Markov Chain Name Generator

May 28, 2020

This program generates names that, although original, look and sound like they could be real names. By learning from over 4,000 names, the program recognizes common sequences of letters, then uses those patterns to generate the new names.

Tools

This project was written in C++. The names were gathered from US Census data.

Check out the repo here.

What are Markov Chains?

Markov chains are a suprisingly simple form of unsupervised machine learning. A Markov chain is a collection of states which can be transitioned between probabilistically. A Markov chain can be represented by a directed graph, where each vertex is a state and each edge stores the probability of moving to the indicated state from the current state.

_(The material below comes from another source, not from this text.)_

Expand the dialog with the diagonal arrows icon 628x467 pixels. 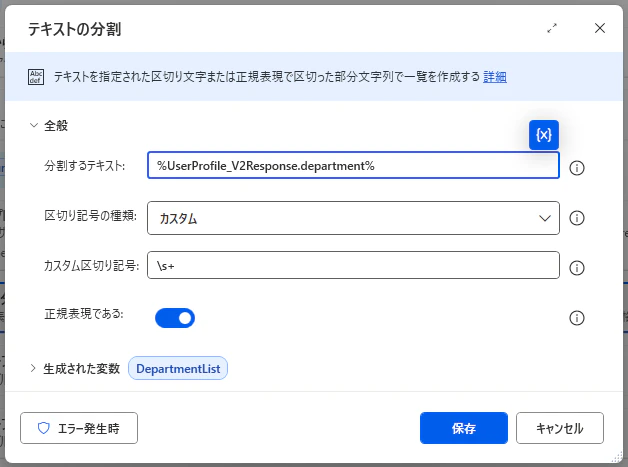pyautogui.click(x=552, y=28)
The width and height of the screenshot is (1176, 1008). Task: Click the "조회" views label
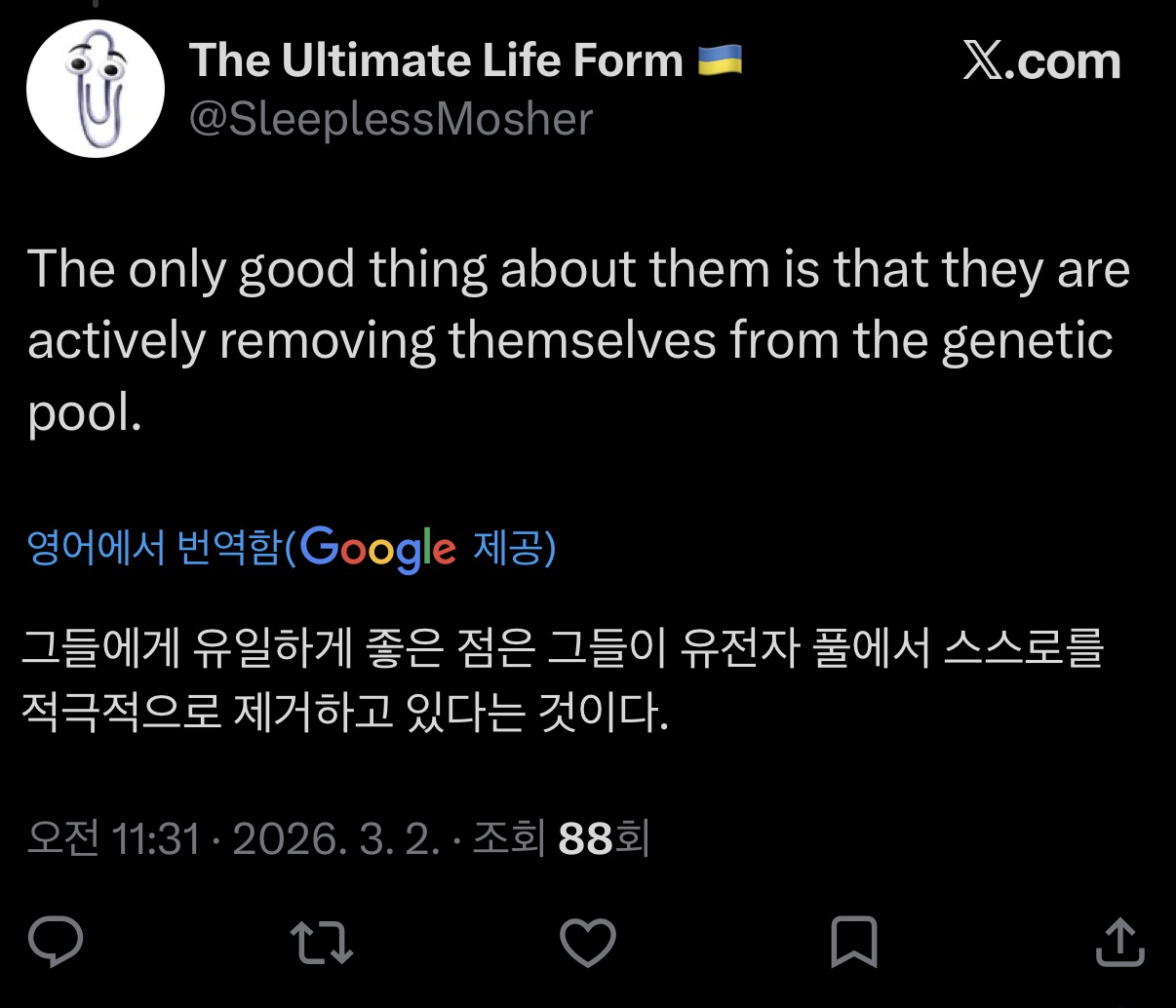[x=508, y=837]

If we wanted to predict the weather (let’s limit it to sunny, overcast, and rainy), we could use the probability of each state occuring to guess a day’s weather. Let’s say that there is a 50% chance for overcast, 30% for sunny, and 20% for rainy weather. We could pick a random number every day for our guess, but we could easily end up flipping back and forth between sunny and rainy. Sure, that could be accurate, but there is a relationship between yesterday’s weather and today’s. If we could incorporate today’s weather in our guess of tomorrow’s, we would get better results. Markov chains allow us to do that. Instead of knowing the chance of the weather on a day by day basis, we could record the weather one day, then what it changed to (if at all) on the next day. Markov chains store the probability of what happens next.

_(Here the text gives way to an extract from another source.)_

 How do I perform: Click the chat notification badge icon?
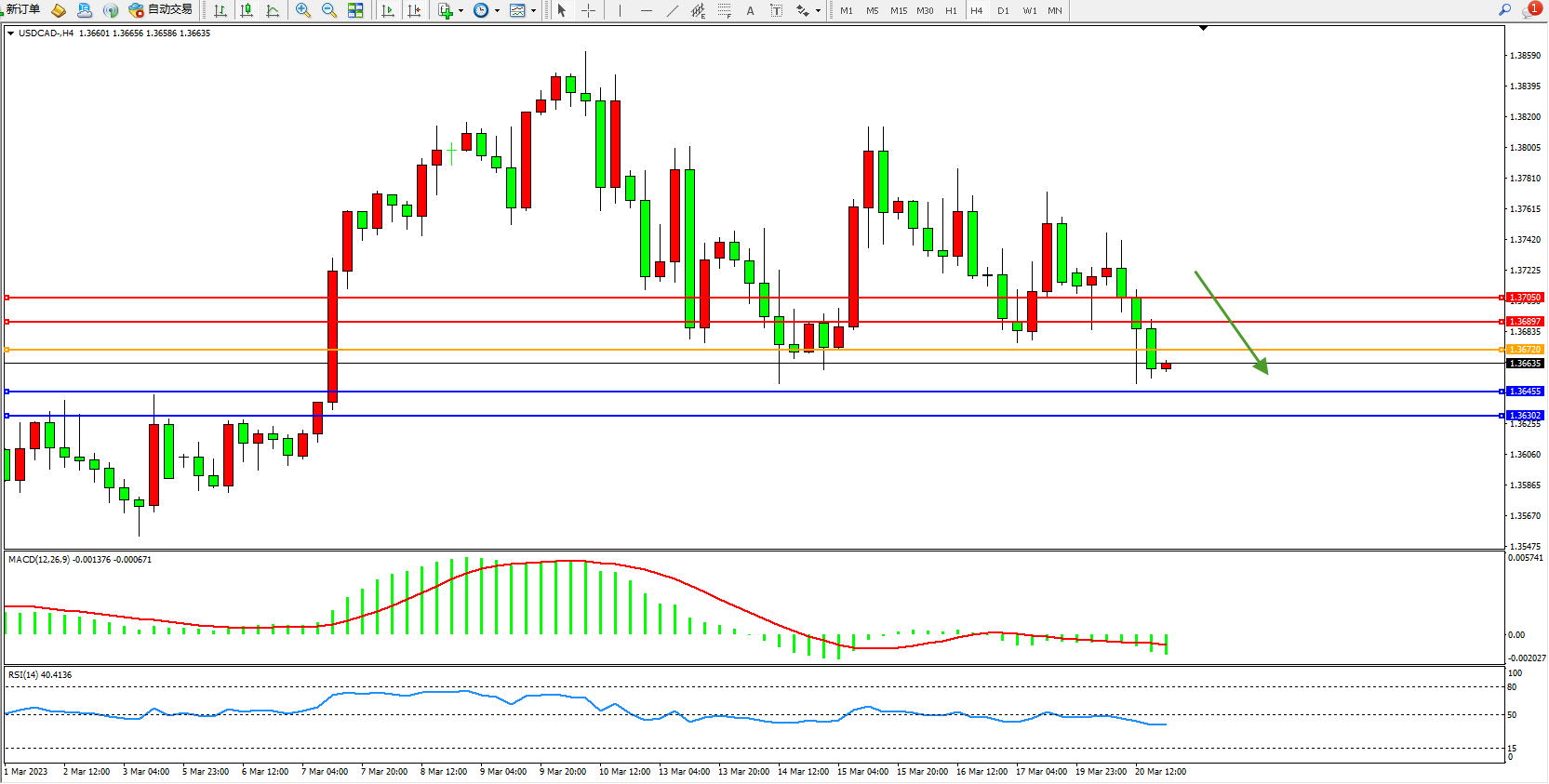coord(1531,9)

Take a look here, for a more detailed explanation.

Ok, But How Do We Make Names

But before we get there, I’ll need to explain the idea of “orders”. With our weather predictor, what’s stopping us from using only today’s weather to predict tomorrow’s? Why can’t we use yesterday’s and today’s? Oh, but we can. We can look backwards as many states as we’d like. The number of states we look back is the order number. If have a model order of zero, we are just guessing each day. With a model order one, we use the previous state, and we can use the two most recent states with a model order of two.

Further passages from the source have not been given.